Per le toghe meglio il tenero Mastella dell’aspro D’Alema

Francesco Damato

Tra i personaggi maggiori e minori del mondo politico sfilati lunedì al Quirinale davanti a Giorgio Napolitano e Carlo Azeglio Ciampi per celebrarne, rispettivamente, l’arrivo e la partenza ho visto particolarmente scuro, e non solo di abbronzatura nautica, Massimo D’Alema. Sul cui viso si leggeva ancora il fastidio che non aveva saputo trattenere nell’intervista concessa a Repubblica sulla sua mancata elezione a presidente della Repubblica, sul rifiuto da lui opposto alla candidatura di Giuliano Amato, dirottato al Viminale, sulla esclusione pseudospontanea di Piero Fassino dal governo e sulle tensioni con il pur principale alleato dei Ds, che è Francesco Rutelli.
Al povero intervistatore che aveva cercato di girargli sospetti, dubbi e rilievi espressi da politici e osservatori il presidente diessino aveva risposto opponendo parole di questo genere, che vi riporto nell’ordine in cui le ho lette: «fesseria assoluta... volgare menzogna... un classico dello stupidario nazionale... scemenze... vergogna... letame». Doveva essersi reso conto pure lui, alla fine della conversazione con il malcapitato intervistatore, di avere esagerato se aveva ammesso: «Certo, anch’io dovrò correggere qualche mia asprezza».

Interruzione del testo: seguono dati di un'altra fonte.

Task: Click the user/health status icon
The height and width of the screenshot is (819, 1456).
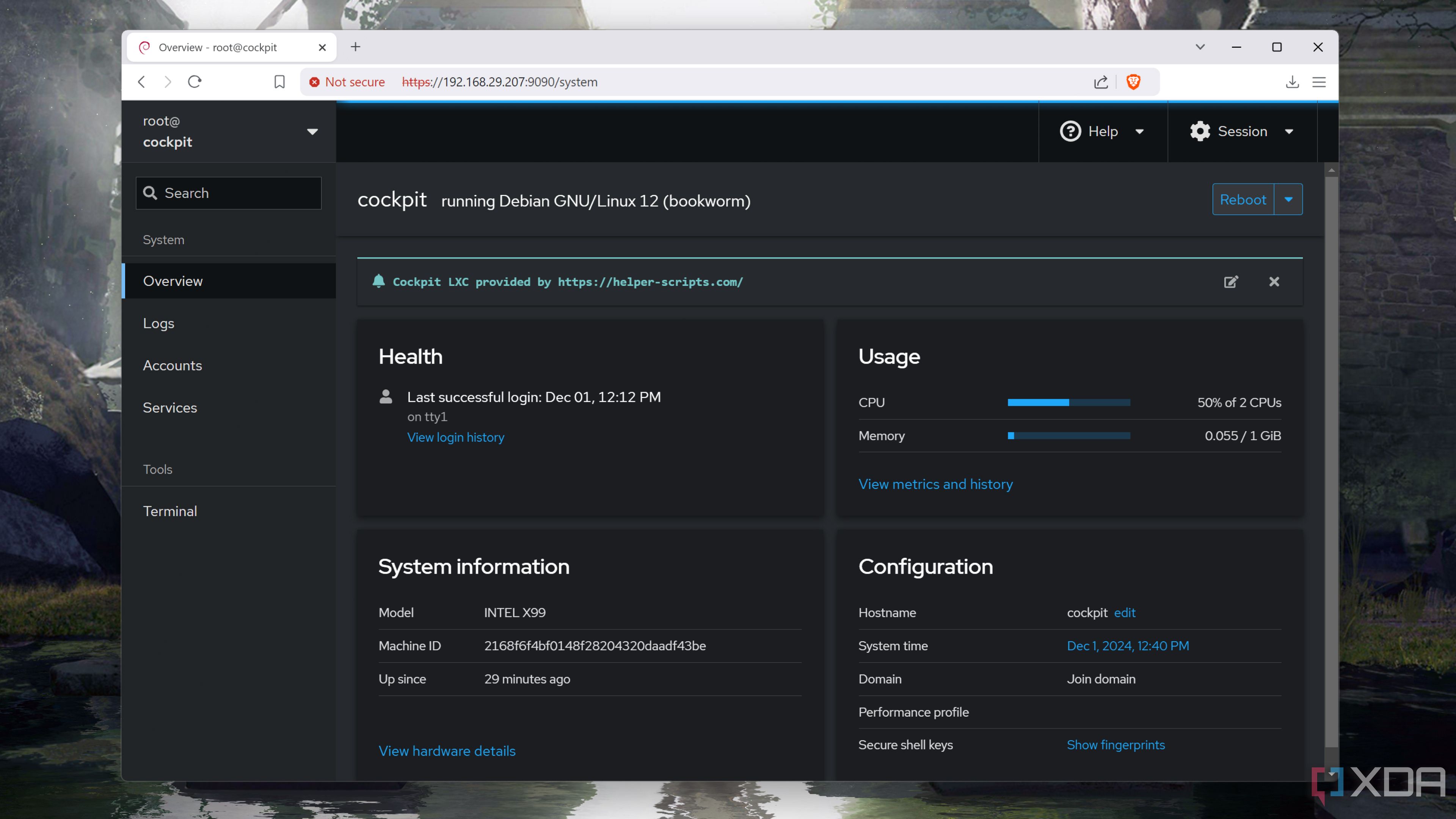Action: point(385,397)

Mi è un po' difficile immaginare che si riesca ormai a «correggere» il proprio carattere a 57 anni, quanti ne ha compiuti D’Alema il 20 aprile scorso. In ogni caso il Quirinale non mi sembra il luogo adatto per provare a cambiare carattere. A parte il metodo sbagliato che si è preferito adottare da parte della maggioranza per mandarvelo, è un bene che vi sia arrivato il più attempato e avveduto Napolitano, che non dovrà certo sforzarsi per mantenere la promessa fatta alle Camere di attenersi alla «necessaria sobrietà e rigoroso rispetto dei limiti che segnano il ruolo e i poteri del presidente della Repubblica nella Costituzione vigente». Ecco, la «sobrietà» è esattamente quella che manca abitualmente a D’Alema nei rapporti politici, per cui l’uomo finisce spesso per apparire più antipatico e meno astuto di quanto in realtà non sia.

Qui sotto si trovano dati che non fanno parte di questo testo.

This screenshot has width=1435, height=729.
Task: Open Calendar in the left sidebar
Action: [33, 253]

Chi nelle scorse settimane ha tenacemente perseguito, a sinistra ma - ahimè - anche a destra, l’elezione del presidente dei Ds al Quirinale ha rischiato di grosso. Confesso che ad un certo punto, quando sembrava che la tela della candidatura di D’Alema stesse per essere completata, avevo cercato di vedere anch’io quale beneficio se ne sarebbe comunque potuto ricavare, visto che non tutto il male vien per nuocere. Mi ero un po’ consolato immaginando scontri nel Consiglio superiore della magistratura tra un presidente come lui e la corporazione giudiziaria. Ma il programma quirinalizio di D’Alema anticipato dal segretario dei Ds Piero Fassino al Foglio mi disilluse rapidamente. L’impegno di evitare «cortocircuiti tra politica e giustizia» era contraddetto dalla promessa continuità con l'azione di Ciampi. Durante il cui settennato, per quanto lodevole sotto altri aspetti, si è perso letteralmente il conto degli scioperi dei magistrati contro i governi di Silvio Berlusconi e il Parlamento, colpevoli di non farsi dettare le leggi dalle toghe, secondo vecchie abitudini che temo destinate a tornare con il nuovo guardasigilli.

Clemente Mastella ha infatti esordito annunciando ai magistrati un mezzo pellegrinaggio alla sede del loro sindacato e prospettando «un decreto legge - ha detto a Repubblica - che sospenda alcune parti della riforma dell’ordinamento giudiziario su cui essi sono fortemente recalcitranti».